Dall’atmosfera dance generata attraverso il pezzo di apertura si passa a sonorità più rock come Holding Poison, traccia che rappresenta più delle altre la carriera della band: Nella settima traccia di “Medicine at midnight” il gruppo sembra rifarsi a suoi vecchi pezzi come “Learn to fly” (dall’album “There is nothing left to lose” del 1999) per presentare un ritornello capace di fare presa sul pubblico e, contemporaneamente, a canzoni come “Dear Rosemary" (da “Wasting light” del 2011) per definire, invece, l’umore generale del pezzo. “Holding poison”, però, guarda anche al passato meno remoto dei Foo Fighters, con quei cori pinkfloydiani nella seconda parte della traccia, dopo l’assolo di chitarra elettrica, che ricordano quelli della title track di “Concrete and gold” del 2017. Il risultato è una canzone che racchiude in sé diversi ambienti sonori che la formazione capitanata da Dave Grohl ha esplorato negli anni, suonando comunque come una versione efficace e diversa di qualsiasi cosa ascoltata in precedenza. Come l’intero disco, del resto; e dall’hardcore-leaning di No Son of Mine, a parere del sottoscritto la traccia meno convincente dell’album nonostante un Taylor Hawkins in gran forma (batterista della band). I Foo Fighters si rivolgono ai fan dello psichedelico con “Chasing bird”, una ballad con parti di synth quasi da musica ambient e una vena pop molto interessante, accompagnata da chitarre acustiche e fraseggi di chitarra elettrica che sembrano provenire da un’aria beatlesiana.

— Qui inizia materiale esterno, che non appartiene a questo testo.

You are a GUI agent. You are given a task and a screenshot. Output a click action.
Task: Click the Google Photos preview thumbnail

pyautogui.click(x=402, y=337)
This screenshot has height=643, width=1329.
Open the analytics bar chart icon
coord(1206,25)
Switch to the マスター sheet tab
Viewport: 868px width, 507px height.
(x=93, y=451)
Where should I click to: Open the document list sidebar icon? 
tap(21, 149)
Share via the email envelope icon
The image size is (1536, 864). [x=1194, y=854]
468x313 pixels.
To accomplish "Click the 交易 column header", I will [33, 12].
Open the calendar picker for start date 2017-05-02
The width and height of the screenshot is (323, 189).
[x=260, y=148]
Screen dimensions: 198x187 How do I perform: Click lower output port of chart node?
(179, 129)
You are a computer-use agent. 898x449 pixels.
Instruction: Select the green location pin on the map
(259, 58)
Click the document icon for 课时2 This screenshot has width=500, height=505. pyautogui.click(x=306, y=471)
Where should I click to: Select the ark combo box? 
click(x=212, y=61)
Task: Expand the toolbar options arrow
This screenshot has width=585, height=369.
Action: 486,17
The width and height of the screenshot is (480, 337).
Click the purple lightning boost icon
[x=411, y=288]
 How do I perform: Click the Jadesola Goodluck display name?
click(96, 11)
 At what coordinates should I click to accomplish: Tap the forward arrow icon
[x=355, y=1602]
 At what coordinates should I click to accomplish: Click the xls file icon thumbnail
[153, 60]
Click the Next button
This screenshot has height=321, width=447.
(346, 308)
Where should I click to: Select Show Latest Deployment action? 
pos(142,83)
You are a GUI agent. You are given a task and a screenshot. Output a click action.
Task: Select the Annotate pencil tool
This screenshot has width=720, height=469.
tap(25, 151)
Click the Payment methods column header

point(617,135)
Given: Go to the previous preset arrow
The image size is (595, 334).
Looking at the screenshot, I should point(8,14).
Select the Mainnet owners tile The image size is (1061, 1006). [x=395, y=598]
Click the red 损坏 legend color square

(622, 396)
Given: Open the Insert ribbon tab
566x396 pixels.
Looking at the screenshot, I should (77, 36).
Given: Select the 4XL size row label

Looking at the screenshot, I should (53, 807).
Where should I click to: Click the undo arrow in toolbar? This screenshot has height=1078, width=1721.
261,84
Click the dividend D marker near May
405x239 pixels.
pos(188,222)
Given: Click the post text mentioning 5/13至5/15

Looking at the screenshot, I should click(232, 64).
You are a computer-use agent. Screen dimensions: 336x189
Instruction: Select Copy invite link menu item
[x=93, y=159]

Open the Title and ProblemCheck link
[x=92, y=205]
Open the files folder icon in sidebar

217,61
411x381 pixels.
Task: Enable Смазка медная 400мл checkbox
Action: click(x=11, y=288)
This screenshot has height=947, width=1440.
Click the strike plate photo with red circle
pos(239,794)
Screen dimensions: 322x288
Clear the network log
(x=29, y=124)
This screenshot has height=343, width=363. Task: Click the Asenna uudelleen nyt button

Il pezzo più coinvolgente del disco è sicuramente Waiting on a War: facile pensare al suo ritornello cantato da migliaia di fan all’interno di uno stadio o di un palazzetto!

Il disco si chiude con Love Dies Young, un brano perfettamente rock-pop. Il suo riff “trottato” di chitarra durante la strofa ci inietta la giusta carica per il ritornello esplosivo alla Kings Of Leons.


In conclusione si può dire di essere davanti ad un lavoro sperimentale, parzialmente andato a buon fine, che fa da ponte tra il rock del passato ed un futuro musicale incerto di cui tutti vogliamo sapere di più. In ogni caso godiamoci questo nuovo lavoro della nostra rock band preferita nella speranza di tornare prima possibile in uno stadio per godere insieme dell’ebrezza che solo i Foo Figters sanno regalarci!